6 Mai, 2026

Ordem dos Médicos alerta que recurso a tarefeiros nas urgências afeta organização e pode influenciar cesarianas

Carlos Veríssimo Batista, presidente do Colégio de Ginecologia e Obstetrícia da Ordem dos Médicos, aponta diferentes variáveis para o aumento das cesarianas como a organização das equipas, a pressão de médico-legal ou a idade materna.

Ordem dos Médicos alerta que recurso a tarefeiros nas urgências afeta organização e pode influenciar cesarianas

A Ordem dos Médicos alertou, esta quarta-feira, que o recurso a médicos tarefeiros é atualmente indispensável para assegurar o funcionamento das urgências de Obstetrícia e Ginecologia no Serviço Nacional de Saúde, mas tem efeitos negativos na organização dos serviços e poderá influenciar o aumento das cesarianas.

A posição foi transmitida por Carlos Veríssimo Batista, presidente do Colégio de Ginecologia e Obstetrícia da Ordem dos Médicos, durante uma audição na comissão parlamentar de Saúde, a pedido da Iniciativa Liberal. “O recurso a tarefeiros é necessário, mas é disruptivo para os serviços”, afirmou o responsável, apontando o exemplo do Algarve, onde cerca de 65% da atividade nestas áreas é assegurada por médicos prestadores de serviço.
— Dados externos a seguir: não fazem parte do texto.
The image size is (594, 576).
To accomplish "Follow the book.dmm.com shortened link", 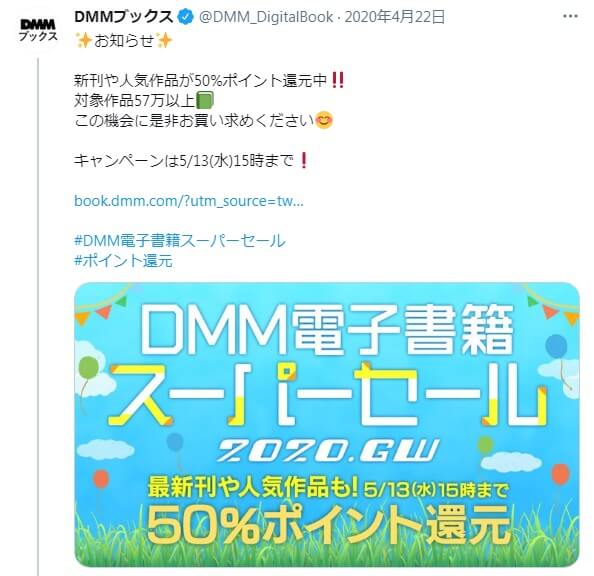I will pyautogui.click(x=189, y=201).
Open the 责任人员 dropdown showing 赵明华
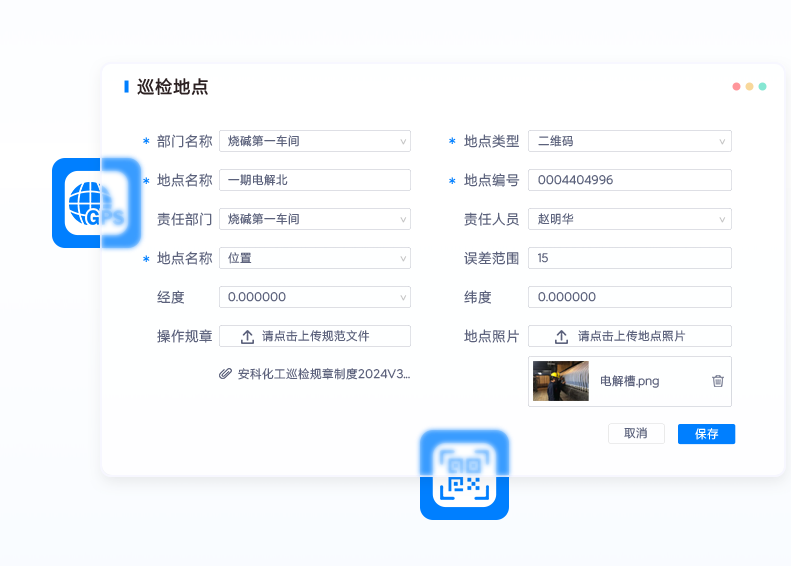 point(629,219)
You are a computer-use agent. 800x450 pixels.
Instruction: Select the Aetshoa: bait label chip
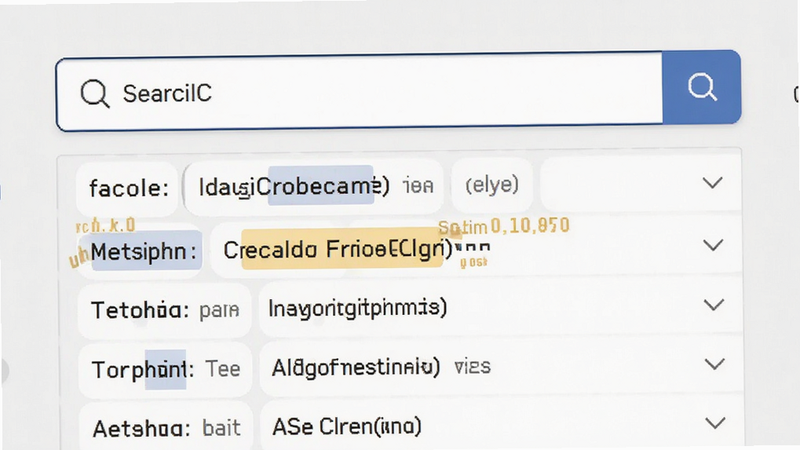[166, 428]
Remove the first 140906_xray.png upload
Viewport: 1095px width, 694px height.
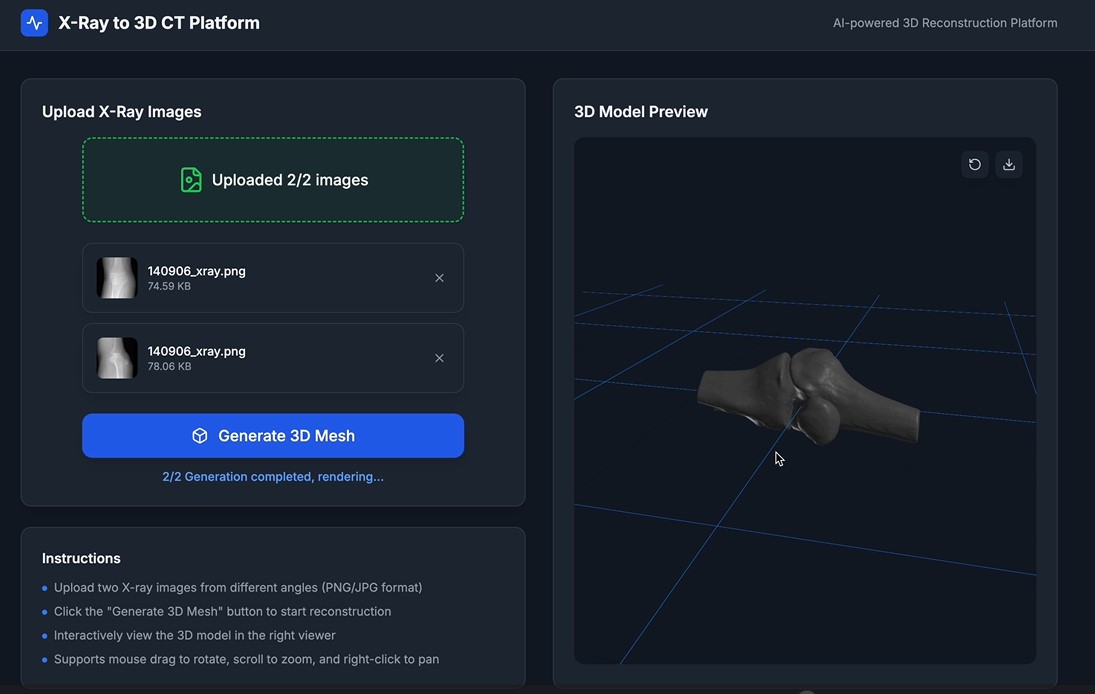coord(439,277)
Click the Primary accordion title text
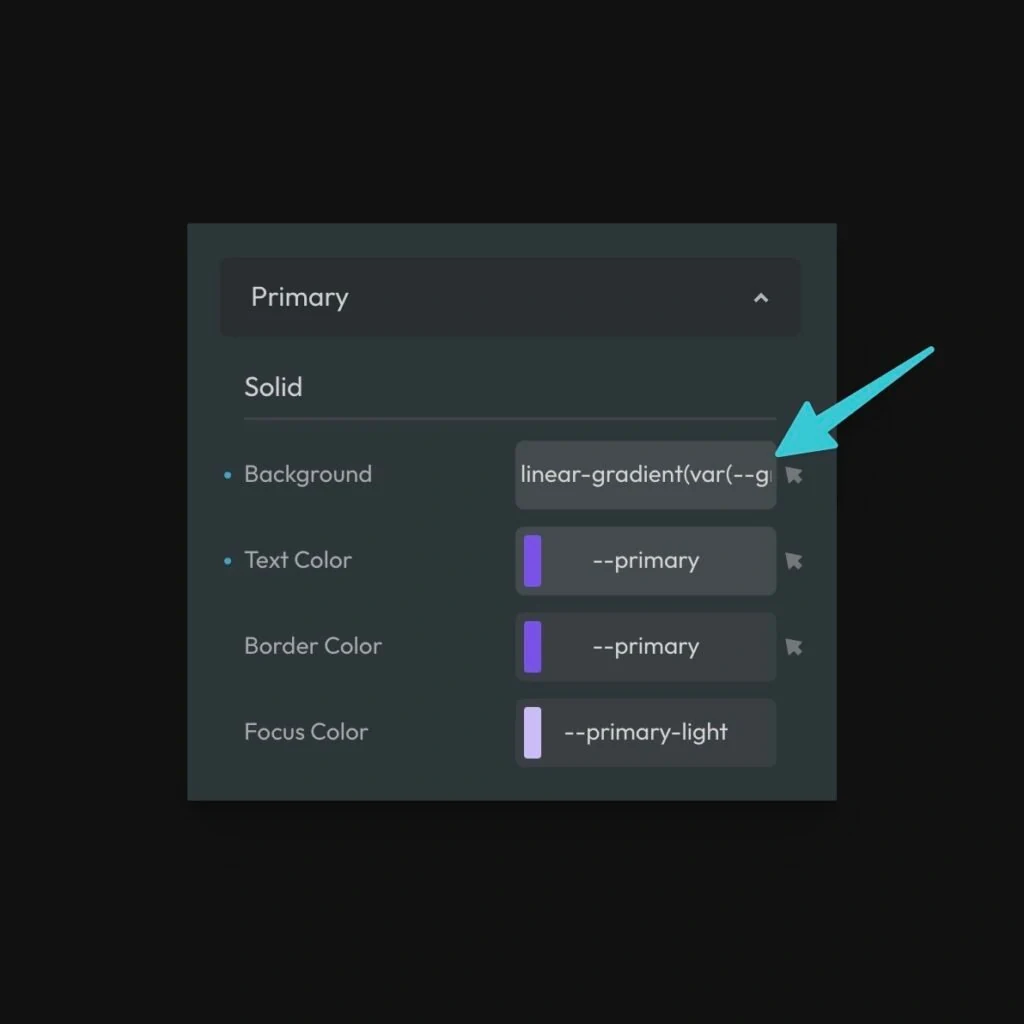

Segundo o especialista, esta realidade dificulta a organização das equipas, a aplicação consistente de protocolos clínicos e a realização de reuniões, fatores que podem ter impacto direto na prática médica. “Equipas desfalcadas e com forte dependência de tarefeiros influenciam seguramente a taxa de cesarianas”, sublinhou. Apesar das dificuldades, Carlos Veríssimo Batista destacou sinais recentes de melhoria, nomeadamente com a criação de urgências regionais de Obstetrícia e Ginecologia na Península de Setúbal e no Hospital Beatriz Ângelo, que contribuíram para maior previsibilidade na resposta.

O responsável apontou ainda a crescente pressão médico-legal e o aumento da litigância como fatores que podem levar a uma prática mais defensiva por parte dos profissionais, reduzindo a tolerância ao risco clínico e favorecendo a opção por parto cirúrgico em alguns casos. Entre outros fatores, destacou também o aumento da idade materna, a maior prevalência de comorbilidades e a diversidade de contextos clínicos associada a populações migrantes, que podem chegar ao SNS com antecedentes de cesarianas ou práticas obstétricas distintas.

O especialista alertou ainda para situações de grávidas que recorrem às urgências sem acompanhamento adequado, apesar de uma ligeira melhoria recente, e sublinhou a importância dos médicos de família no seguimento das gravidezes de baixo risco — uma área onde reconhece existir недостатiciência de profissionais. Para reforçar este acompanhamento, está em curso um trabalho conjunto com a Ordem dos Enfermeiros, visando um maior envolvimento de enfermeiros especialistas em saúde materna.

Em 2025, o SNS registou um número recorde de cesarianas, ultrapassando as 22 mil intervenções, o que representa mais de 33% do total de partos no sistema público. Segundo Carlos Veríssimo Batista, a taxa tem vindo a crescer cerca de 0,5% ao ano, acompanhando tendências internacionais. Ainda assim, Portugal mantém indicadores positivos ao nível da mortalidade neonatal, considerados entre os melhores a nível global.

O responsável defendeu também a criação de uma base de dados nacional que permita uniformizar e consolidar a informação clínica, alertando que a atual fragmentação dos sistemas limita uma análise rigorosa da evolução das cesarianas no país.